Percy James set off one day to find her mother, Carletta, whom, for all of Percy's life, has struggled with addiction. Percy fears that her mother is caught in the snow storm, strung out on meth, deep in the woods of Northern Michigan.

While Percy is looking for her mother, she comes across a baby, abandoned and freezing in a room located at a drug dealers farmhouse. She makes a split second decision to save this baby girl, and try and take the child to safety. Percy endures the isolation of a blizzarding, burning cold climate, and the sacrifice of her own life as she desperately tries to evade a small band of criminals that are tracking her down

Thoughts // Review

This book was far more witty, warm, and funny, than it had any right to be. Although this book was filled with almost numbingly dark circumstances, the author has an incredible talent for respectfully lightening situations by using humor; but, also by using the warmth of love, hope, tenderness, and the chance of change.
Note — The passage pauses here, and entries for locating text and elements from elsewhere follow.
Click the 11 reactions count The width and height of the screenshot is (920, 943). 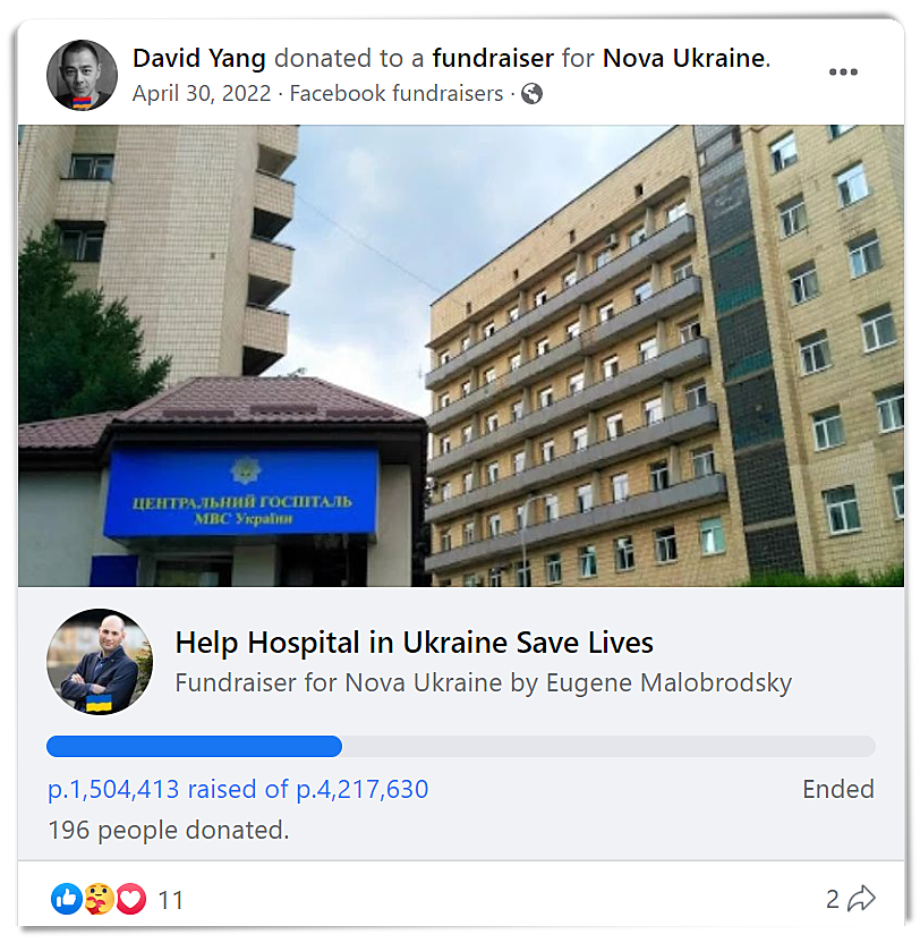(x=171, y=900)
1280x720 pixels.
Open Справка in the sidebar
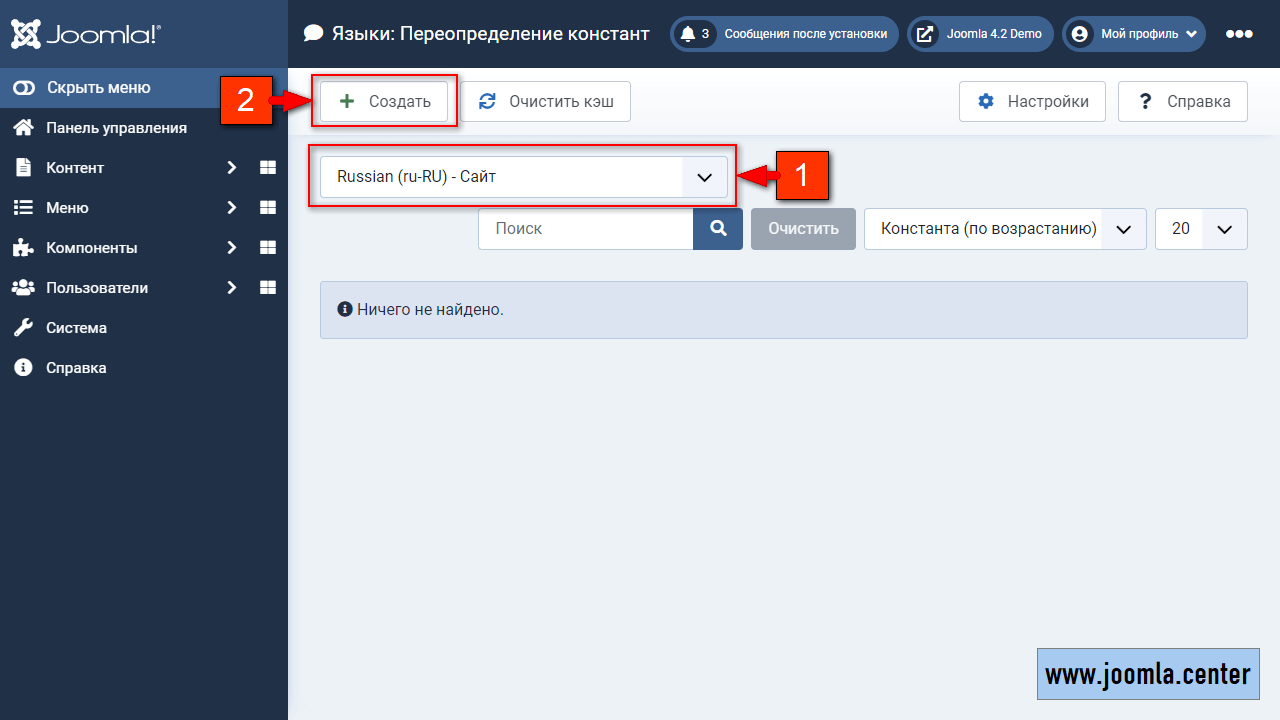pyautogui.click(x=76, y=368)
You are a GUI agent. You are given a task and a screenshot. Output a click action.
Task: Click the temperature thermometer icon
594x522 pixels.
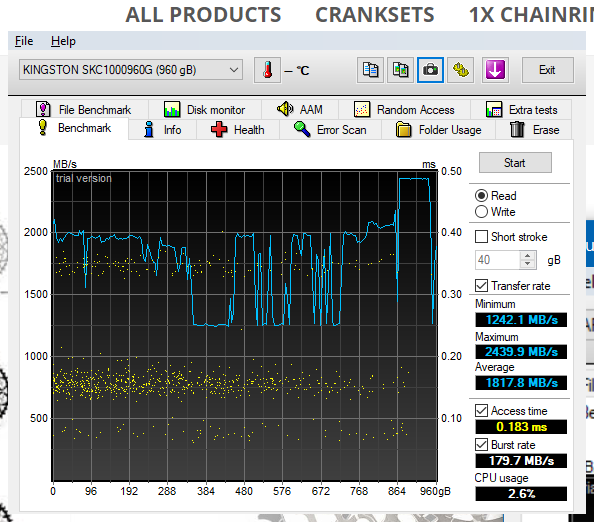click(267, 70)
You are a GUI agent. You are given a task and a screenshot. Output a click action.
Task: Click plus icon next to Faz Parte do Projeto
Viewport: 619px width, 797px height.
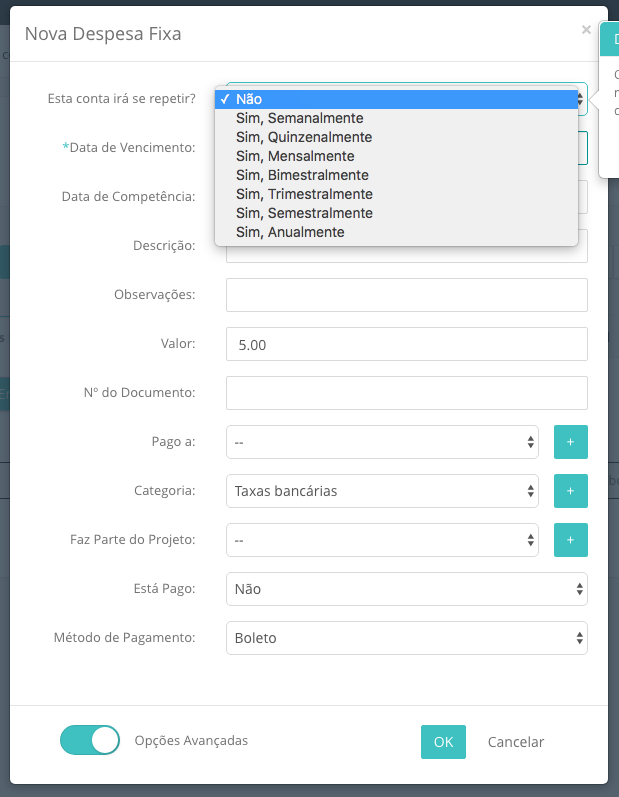coord(570,540)
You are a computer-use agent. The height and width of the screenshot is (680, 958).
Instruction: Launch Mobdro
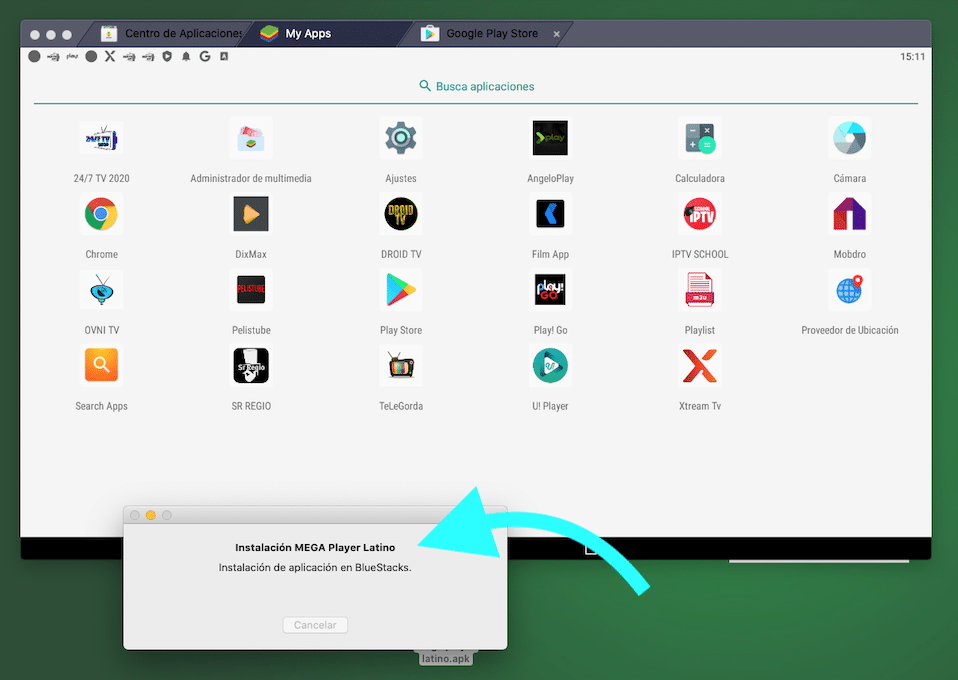(x=849, y=214)
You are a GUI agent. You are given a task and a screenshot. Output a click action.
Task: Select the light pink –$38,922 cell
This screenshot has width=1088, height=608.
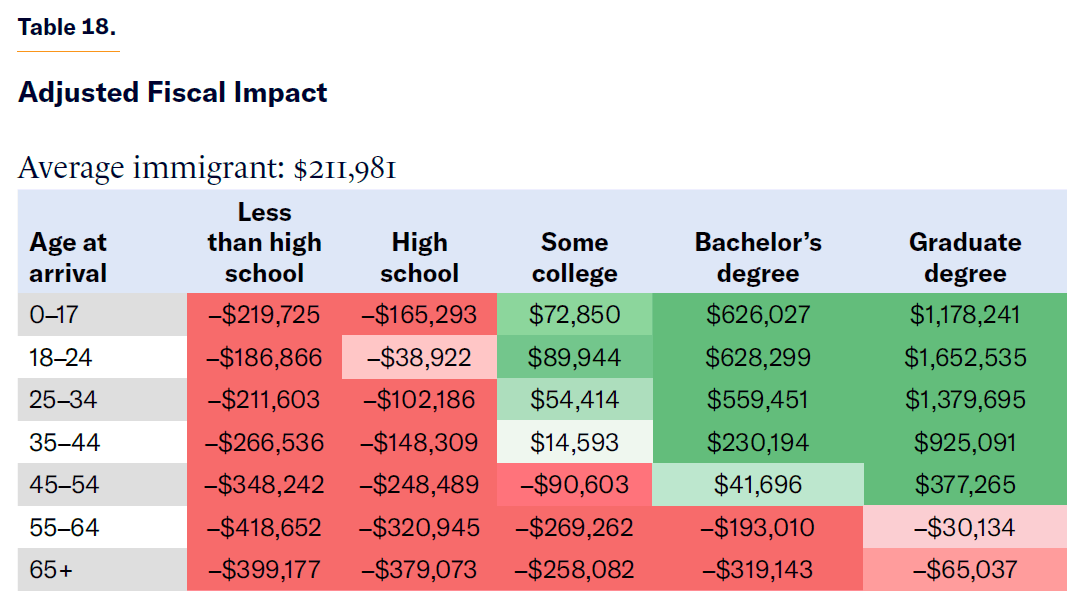[x=419, y=357]
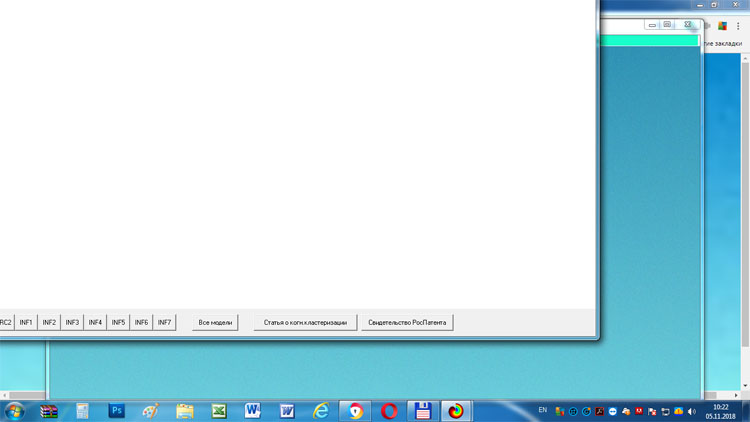Click Свидетельство РосПатента button
Image resolution: width=750 pixels, height=422 pixels.
coord(407,322)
I thought Percy was an excellent protagonist. She was brave, courageous, and everything I would hope for in a daughter someday. She took on the life that she was given, and chose to be better. She chose to be the change that breaks the pattern. I felt a swell of pride and admiration for her as she braved her journey, and never let anything stand against her.

It was interesting to see the narration from Shelton's (the drug dealer in pursuit of baby Jenna) perspective as he tries to rationalize every decision that he is making, no matter how absurd or out of this world it may sound to someone who is sober and well. At times I found myself feeling sorry for him as he tried to make sense of his decisions, and then had to remember that everything happening to him, he was doing to himself. The author did an excellent job with his character and making him, and the lifestyle he lives, feel real and authentic.

As Percy endures these life threatening circumstances to save the life of this baby, I can't help but see Percy trying to save her own life. This baby that she is trudging through the deep woods of Northern Michigan, is a baby that could have very well ended up living the same life that Percy lives (if the baby would have survived to be a teenager). Percy was doing for this sweetgirl, what she could never have done for herself.

Subjectively, this is probably my favorite book of 2017 so far, and I adored the protagonist, Percy, as she explores her own courage and sacrifices everything to save a life.